Managers and FA condemn homophobic chanting from Man United fans at Chelsea
Offensive chants were heard at regular intervals during Saturday’s 1-1 draw between the teams at Stamford Bridge.

ENGLISH FOOTBALL BOSSES have condemned homophobic chanting from Manchester United fans at Chelsea.

Offensive chants were heard at regular intervals from some away supporters as United forced a 1-1 Premier League draw at Stamford Bridge.

United boss Erik ten Hag and Chelsea counterpart Graham Potter both lamented the chants, while the Football Association pledged to crack down on discriminatory behaviour.

“The FA strongly condemns the use of the term “rent boy” and we are determined to drive it out of our game,” said an FA spokesperson.

“We continue to work closely with the Crown Prosecution Service, as well as the UK Football Policing Unit, in relation to the use of this term.

“Part of our work in this area has been to provide the relevant authorities with impact statements from LGBTQ+ supporters, detailing how chants of this nature affects their experience and feeling of inclusion at football matches, so that a clearer stance and understanding on the chant can be established.

“We stand firmly against all forms of discrimination and we are striving to ensure our game is a safe environment for all, which truly embraces diversity and challenges hateful conduct both on and off the pitch.

“We believe football is everybody’s game, and we will continue to do our utmost to use our influence to drive meaningful change so that our game is for all.”

Chelsea picked out the United fixture as a chance to support Stonewall’s Rainbow Laces anti-discrimination campaign, only for some visiting fans to make homophobic chants throughout the match.

The club issued a short statement after full-time, saying the chanting showed there is more to be done.

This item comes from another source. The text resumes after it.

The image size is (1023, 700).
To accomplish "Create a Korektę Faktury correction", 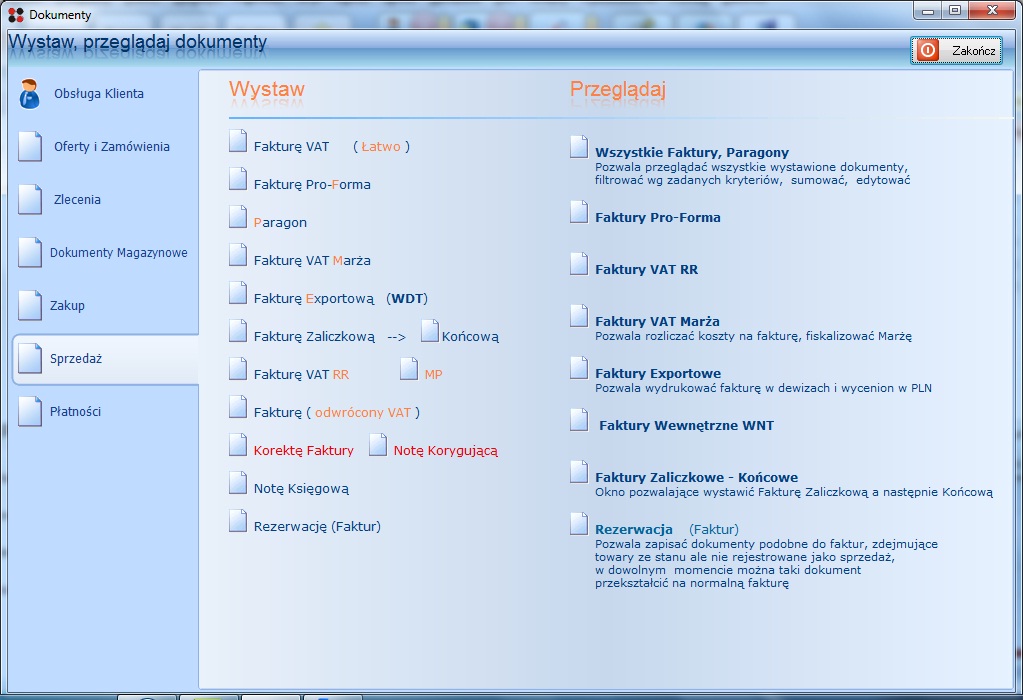I will tap(303, 451).
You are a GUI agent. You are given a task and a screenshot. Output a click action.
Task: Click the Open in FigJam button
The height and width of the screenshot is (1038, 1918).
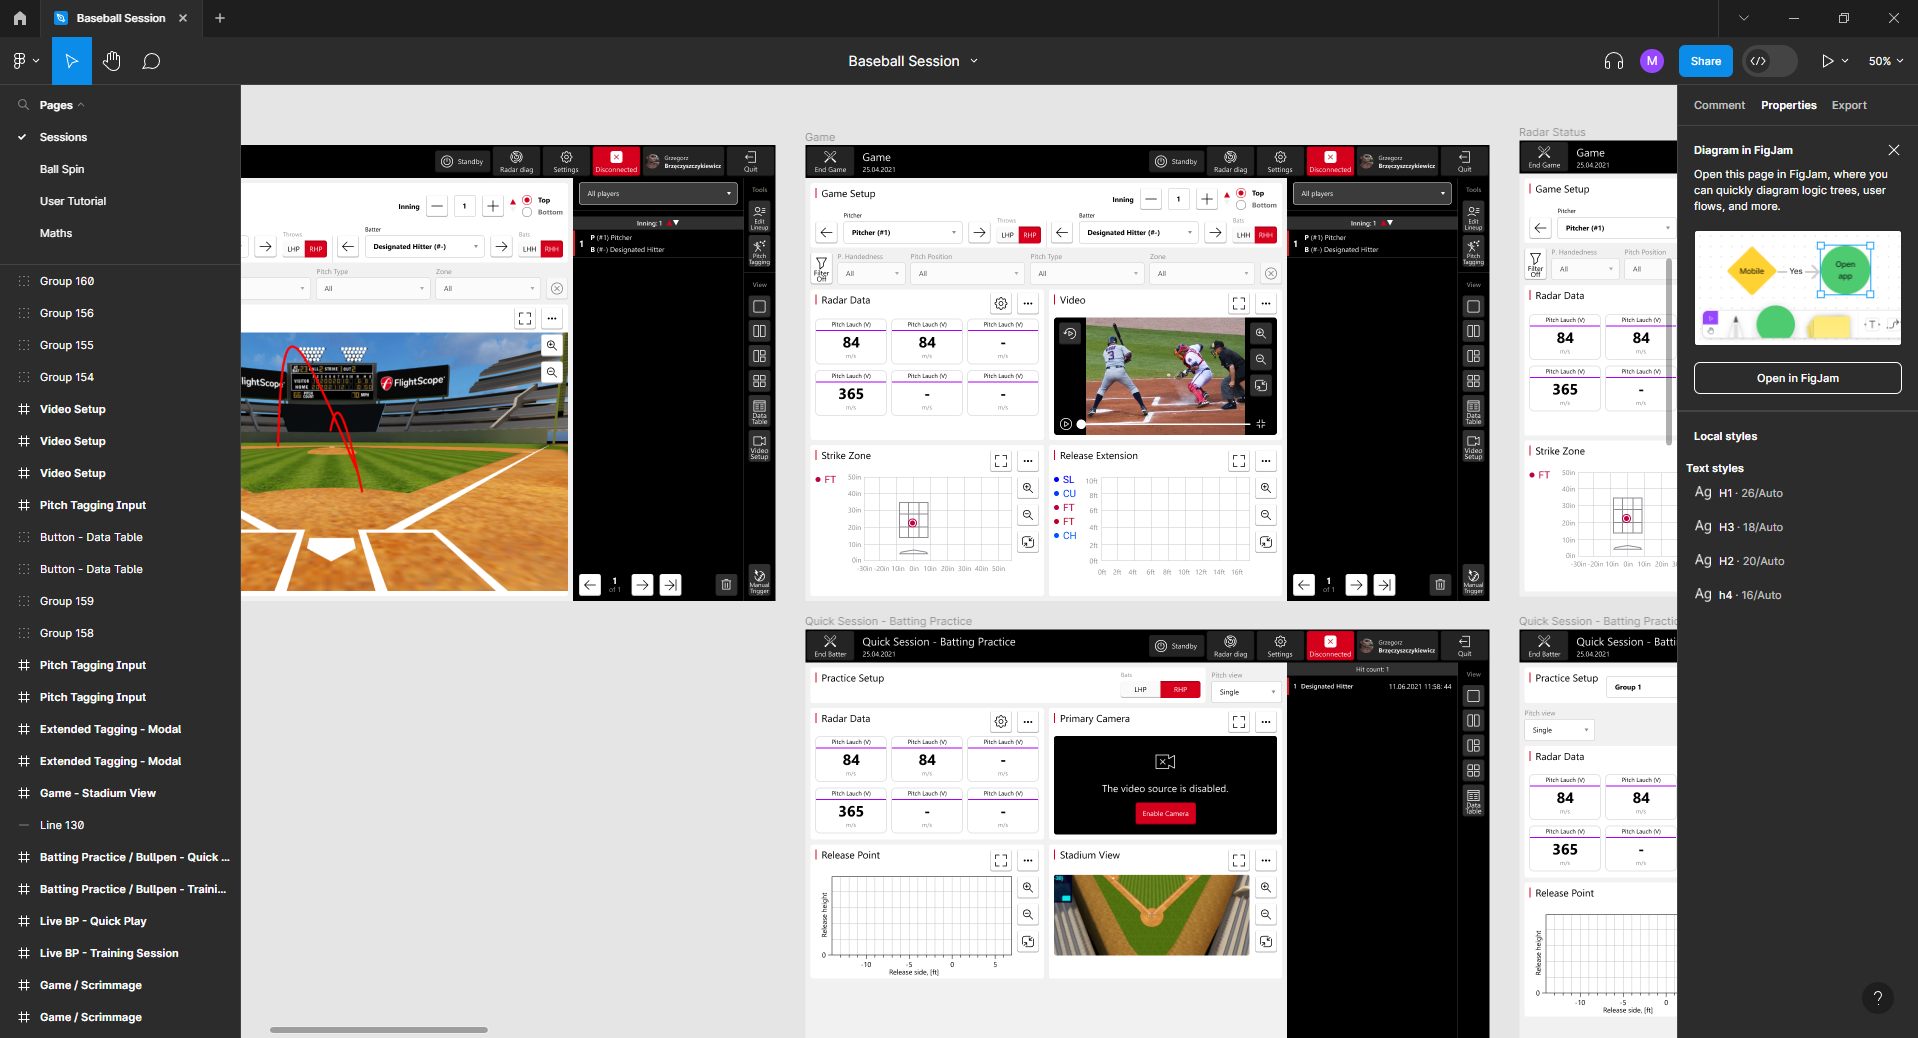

“Chelsea Football Club finds all forms of discriminatory behaviour totally unacceptable and we condemn the language used by some individuals today at Stamford Bridge,” it read.

“We are proud to be supporting Stonewall’s Rainbow Laces campaign and today acts as proof that we must do more to make football a game for everyone.

“This year we are educating, celebrating, communicating and motivating allyship and action for our players, employees, fans and society.”

Asked about the chants, Potter said: “Well it’s clear that we’ve still got a lot of work to do.”

Ten Hag condemned the chanting, but also insisted Chelsea fans should not have abused United defender Raphael Varane as he left the field after being injured.

“I think it doesn’t belong in the stands, and I mentions stands, whole stadium as well,” said Ten Hag.

“When Raphael came out it was the same the other side; so we all have to stop doing that.”